Renta básica y trabajo doméstico

El trabajo doméstico, también llamado reproductivo o de cuidados, admite muchas definiciones, principalmente por la dificultad de incluir todas las actividades (atender a los mayores, a los enfermos, los niños, las tareas de la casa, etc.), y las distintas clases (familiar y no familiar) de convivencia que comprende. Pero algunas constantes se repiten en todas ellas, como las que se refieren a la crianza de los niños, el cuidado en el hogar de los enfermos y otras que conciernen al bienestar de las personas que conviven bajo un mismo techo. Tienen que ver con las tareas relativas a los miembros más ancianos y los más jóvenes de la familia. Si consideramos estos factores podremos dar con una definición: el trabajo doméstico es aquel que se lleva a cabo en el hogar para atender las necesidades propias y las de otros, e incluye labores como la limpieza, la preparación de la comida, la compra, el cuidado de los niños y ancianos y de cualquier familiar, o miembro enfermo de la unidad de convivencia.

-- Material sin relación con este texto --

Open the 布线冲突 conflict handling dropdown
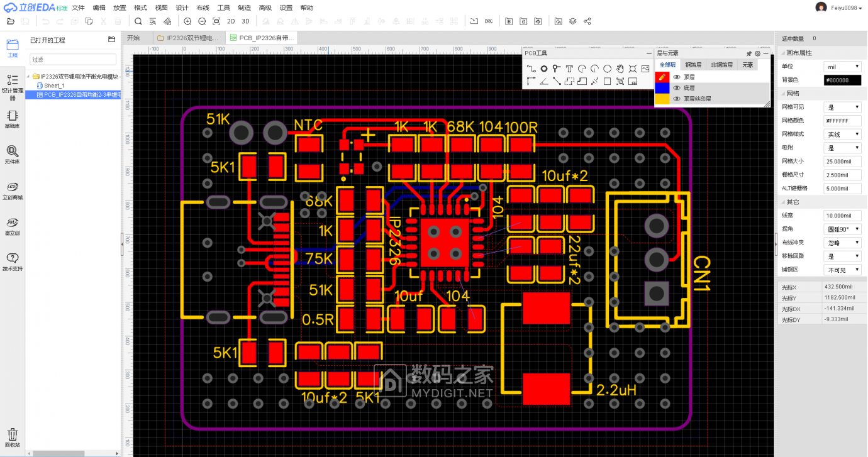The image size is (868, 457). 843,242
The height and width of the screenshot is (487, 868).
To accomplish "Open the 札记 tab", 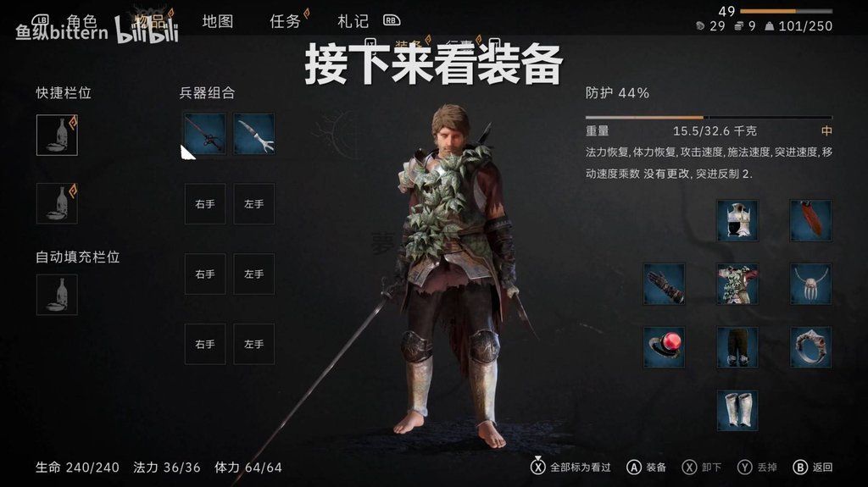I will 353,21.
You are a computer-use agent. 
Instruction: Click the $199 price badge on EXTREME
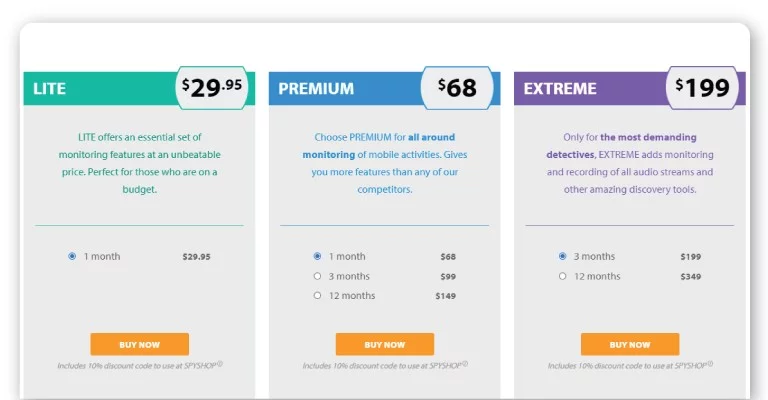(702, 88)
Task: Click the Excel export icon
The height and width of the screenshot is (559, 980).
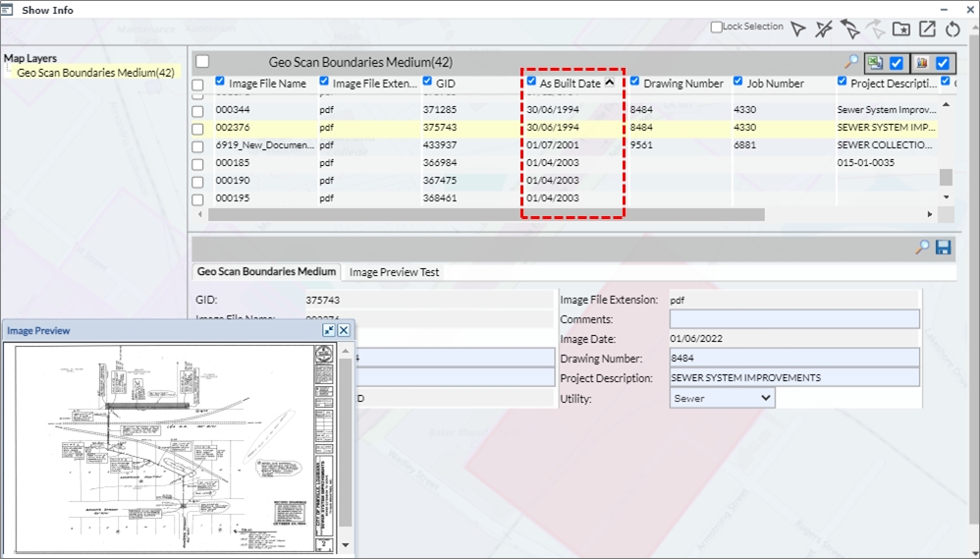Action: pos(873,63)
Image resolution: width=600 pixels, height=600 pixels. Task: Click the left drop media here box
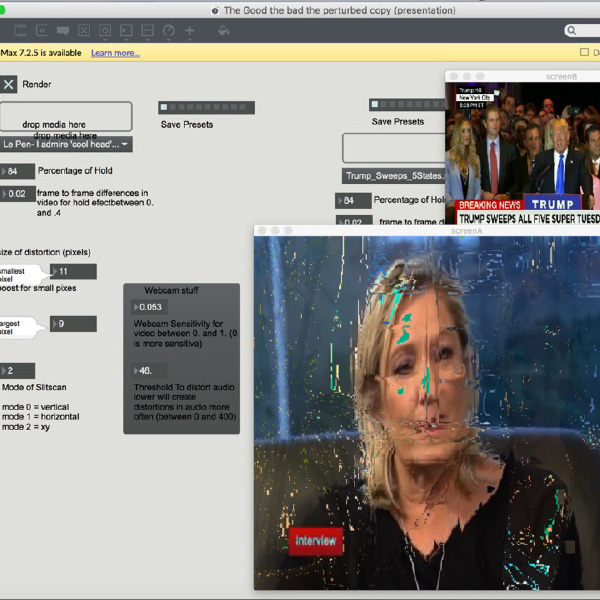[66, 116]
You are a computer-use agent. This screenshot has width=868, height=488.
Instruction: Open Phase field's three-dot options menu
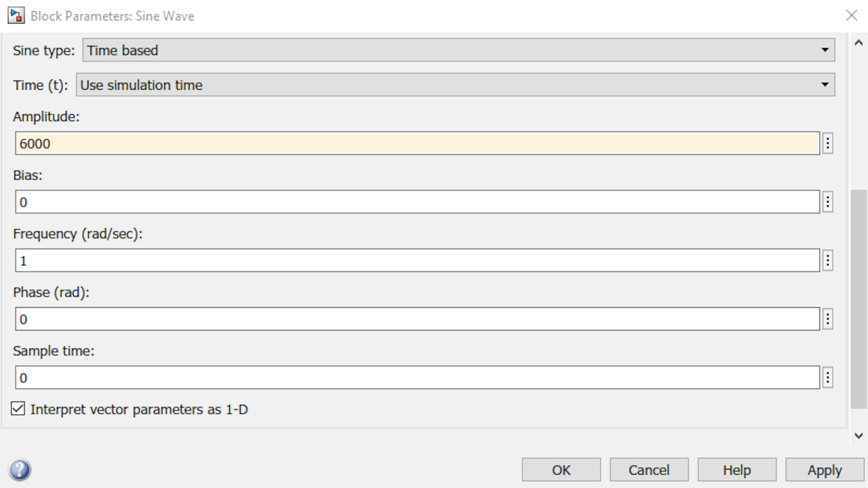point(828,319)
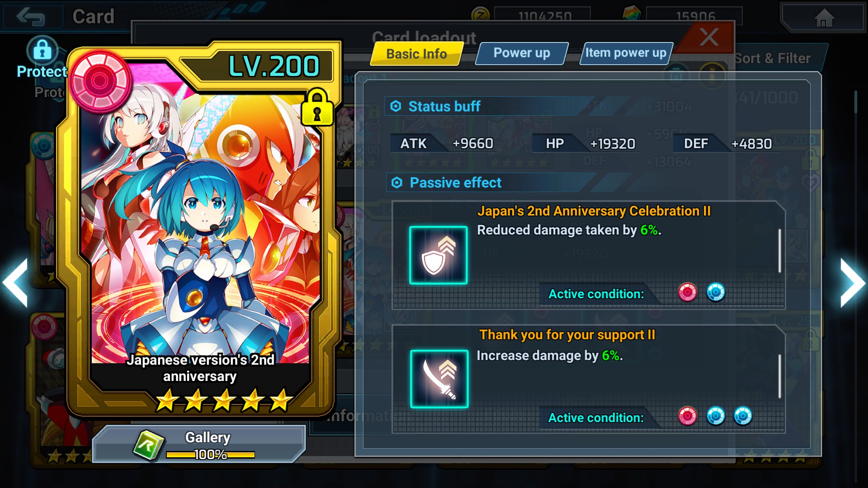Viewport: 868px width, 488px height.
Task: Go to home screen icon
Action: pyautogui.click(x=824, y=18)
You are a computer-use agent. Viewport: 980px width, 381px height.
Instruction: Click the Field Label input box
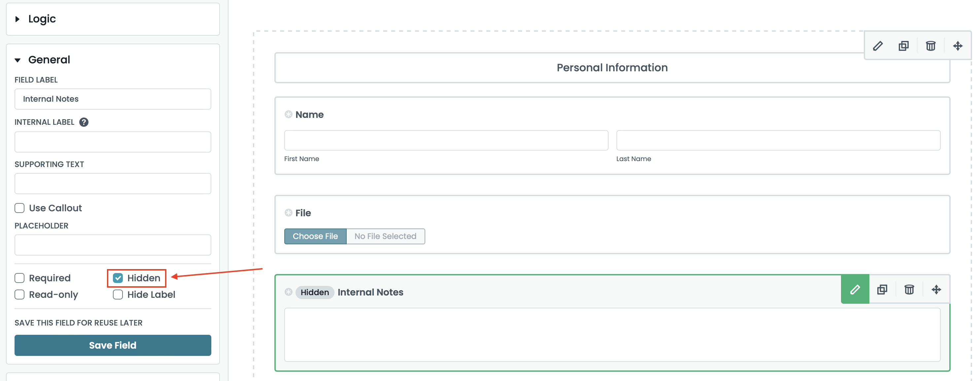coord(113,99)
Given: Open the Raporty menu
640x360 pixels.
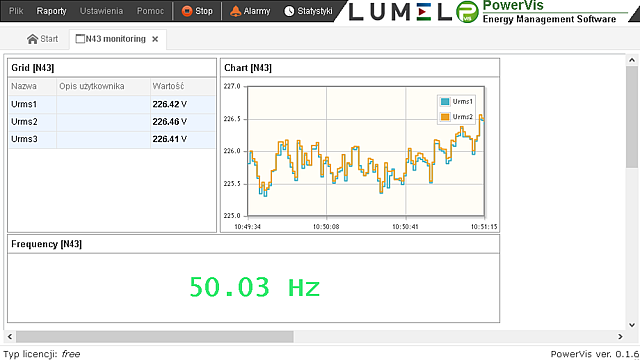Looking at the screenshot, I should click(x=51, y=11).
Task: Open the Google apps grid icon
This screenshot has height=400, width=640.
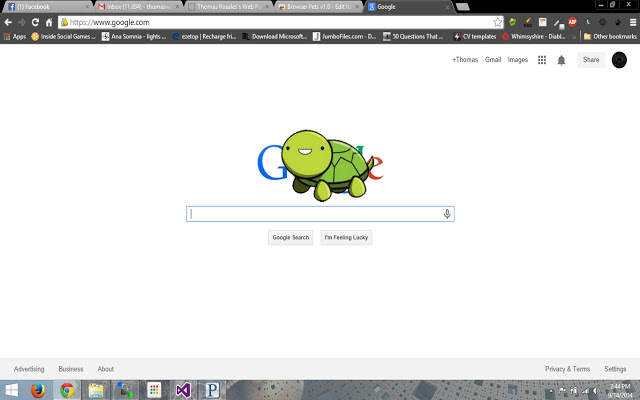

Margaret Reid aportó hace más de ochenta años, en su pionero tratado Economics of Household Production (1934), una de las definiciones más antiguas del trabajo doméstico, de la que proceden otras muchas. Para Reid, la producción doméstica comprende el trabajo no remunerado realizado por y para los miembros de la familia, actividades que pueden ser sustituidas por productos del mercado o por servicios retribuidos, cuando factores como la renta, la situación del propio mercado y las preferencias personales hacen posible contratar los servicios de alguien ajeno al entorno familiar. Una de sus interesantes contribuciones reside en esta posibilidad de sustituir los bienes y servicios producidos en el ámbito doméstico por otros generados y ofrecidos en el mercado.

Para resumir, es necesario tener en cuenta las siguientes características del trabajo en el hogar: 1ª): Utiliza bienes adquiridos en el mercado o a través de los servicios de las administraciones públicas para producir bienes y servicios destinados al hogar (o autoconsumo), no al intercambio; 2ª) Inexistencia de retribución económica; 3ª) Reproducción de la fuerza de trabajo; 4ª) Control sobre ritmos y horarios.

El trabajo doméstico es desempeñado por ambos sexos, aunque de una forma que dista mucho de ser proporcional. Tanto en los países ricos como en los pobres las mujeres realizan, con mucha diferencia, la mayor parte. Las encuestas muestran que, en la Unión Europea, más del 80% de las mujeres que tienen hijos dedican cuatro horas del día a las tareas del hogar, en comparación a solo un 29% de los hombres. En el Reino de España, aunque los datos presentan algunas diferencias, las mujeres dedican entre cuatro y cinco horas al día a tareas relacionadas con la casa y la familia. Los hombres emplean una hora y media en esas mismas labores.

No hay duda de que cuanto menos tiempo se dedique al trabajo remunerado mayor será el tiempo destinado al trabajo doméstico, pero también aquí las proporciones entre los sexos son muy diferentes. Las mujeres que ocupan una menor parte de su tiempo en el desempeño de actividades remuneradas emplean mucho más tiempo en el trabajo de cuidados, mientras que los hombres dedican a estas tareas sólo un poco más. No hay nada nuevo en esto. Lo que merece atención, sin embargo, es la costumbre, no muy consistente, de considerar la misma – exactamente la misma – actividad trabajo en unos casos y no en otros (cocinar, por ejemplo). De nuevo, la causa del error es simple: la gente cree que solo la actividad remunerada económicamente merece el nombre de trabajo.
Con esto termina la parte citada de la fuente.